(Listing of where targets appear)
########

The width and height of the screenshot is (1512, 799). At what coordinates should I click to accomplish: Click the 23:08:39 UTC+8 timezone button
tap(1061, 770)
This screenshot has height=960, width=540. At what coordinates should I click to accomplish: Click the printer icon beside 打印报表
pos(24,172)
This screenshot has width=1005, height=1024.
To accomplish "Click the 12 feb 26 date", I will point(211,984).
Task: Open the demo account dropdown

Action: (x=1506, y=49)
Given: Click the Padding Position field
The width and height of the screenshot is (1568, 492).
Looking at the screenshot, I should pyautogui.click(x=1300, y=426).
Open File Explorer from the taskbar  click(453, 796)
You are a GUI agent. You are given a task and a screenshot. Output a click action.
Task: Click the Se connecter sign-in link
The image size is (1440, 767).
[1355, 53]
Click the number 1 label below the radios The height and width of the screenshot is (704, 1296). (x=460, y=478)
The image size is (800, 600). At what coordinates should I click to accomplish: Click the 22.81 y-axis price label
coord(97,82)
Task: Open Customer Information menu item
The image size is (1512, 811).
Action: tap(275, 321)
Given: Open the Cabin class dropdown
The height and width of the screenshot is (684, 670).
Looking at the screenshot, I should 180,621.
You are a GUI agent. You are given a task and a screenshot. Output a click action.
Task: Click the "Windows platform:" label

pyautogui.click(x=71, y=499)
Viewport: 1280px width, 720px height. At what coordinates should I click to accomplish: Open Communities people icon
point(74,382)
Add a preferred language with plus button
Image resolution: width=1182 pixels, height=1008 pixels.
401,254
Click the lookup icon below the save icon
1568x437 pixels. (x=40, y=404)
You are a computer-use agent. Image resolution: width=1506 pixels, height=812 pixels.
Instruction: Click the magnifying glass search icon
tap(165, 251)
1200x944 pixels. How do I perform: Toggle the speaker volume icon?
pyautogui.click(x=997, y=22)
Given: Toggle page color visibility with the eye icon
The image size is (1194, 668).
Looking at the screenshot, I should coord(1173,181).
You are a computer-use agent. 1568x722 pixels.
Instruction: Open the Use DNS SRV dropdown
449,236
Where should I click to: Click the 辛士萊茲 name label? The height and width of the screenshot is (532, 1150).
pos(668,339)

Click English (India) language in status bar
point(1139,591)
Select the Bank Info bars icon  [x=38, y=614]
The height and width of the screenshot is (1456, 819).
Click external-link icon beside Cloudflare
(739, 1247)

########

**THE REQUEST**
Put every non-blank line of the listing above into a Markdown table with the columns Row and Listing line, numbering the rows in order.

**TASK RESULT**
| Row | Listing line |
|---|---|
| 1 | The width and height of the screenshot is (1512, 799). At what coordinates should I click to accomplish: Click the 23:08:39 UTC+8 timezone button |
| 2 | tap(1061, 770) |
| 3 | This screenshot has height=960, width=540. At what coordinates should I click to accomplish: Click the printer icon beside 打印报表 |
| 4 | pos(24,172) |
| 5 | This screenshot has width=1005, height=1024. |
| 6 | To accomplish "Click the 12 feb 26 date", I will point(211,984). |
| 7 | Task: Open the demo account dropdown |
| 8 | Action: (x=1506, y=49) |
| 9 | Given: Click the Padding Position field |
| 10 | The width and height of the screenshot is (1568, 492). |
| 11 | Looking at the screenshot, I should pyautogui.click(x=1300, y=426). |
| 12 | Open File Explorer from the taskbar  click(453, 796) |
| 13 | You are a GUI agent. You are given a task and a screenshot. Output a click action. |
| 14 | Task: Click the Se connecter sign-in link |
| 15 | The image size is (1440, 767). |
| 16 | [1355, 53] |
| 17 | Click the number 1 label below the radios The height and width of the screenshot is (704, 1296). (x=460, y=478) |
| 18 | The image size is (800, 600). At what coordinates should I click to accomplish: Click the 22.81 y-axis price label |
| 19 | coord(97,82) |
| 20 | Task: Open Customer Information menu item |
| 21 | The image size is (1512, 811). |
| 22 | Action: tap(275, 321) |
| 23 | Given: Open the Cabin class dropdown |
| 24 | The height and width of the screenshot is (684, 670). |
| 25 | Looking at the screenshot, I should 180,621. |
| 26 | You are a GUI agent. You are given a task and a screenshot. Output a click action. |
| 27 | Task: Click the "Windows platform:" label |
| 28 | pyautogui.click(x=71, y=499) |
| 29 | Viewport: 1280px width, 720px height. At what coordinates should I click to accomplish: Open Communities people icon |
| 30 | point(74,382) |
| 31 | Add a preferred language with plus button |
| 32 | Image resolution: width=1182 pixels, height=1008 pixels. |
| 33 | 401,254 |
| 34 | Click the lookup icon below the save icon |
| 35 | 1568x437 pixels. (x=40, y=404) |
| 36 | You are a computer-use agent. Image resolution: width=1506 pixels, height=812 pixels. |
| 37 | Instruction: Click the magnifying glass search icon |
| 38 | tap(165, 251) |
| 39 | 1200x944 pixels. How do I perform: Toggle the speaker volume icon? |
| 40 | pyautogui.click(x=997, y=22) |
| 41 | Given: Toggle page color visibility with the eye icon |
| 42 | The image size is (1194, 668). |
| 43 | Looking at the screenshot, I should coord(1173,181). |
| 44 | You are a computer-use agent. 1568x722 pixels. |
| 45 | Instruction: Open the Use DNS SRV dropdown |
| 46 | 449,236 |
| 47 | Where should I click to: Click the 辛士萊茲 name label? The height and width of the screenshot is (532, 1150). |
| 48 | pos(668,339) |
| 49 | Click English (India) language in status bar |
| 50 | point(1139,591) |
| 51 | Select the Bank Info bars icon  [x=38, y=614] |
| 52 | The height and width of the screenshot is (1456, 819). |
| 53 | Click external-link icon beside Cloudflare |
| 54 | (739, 1247) |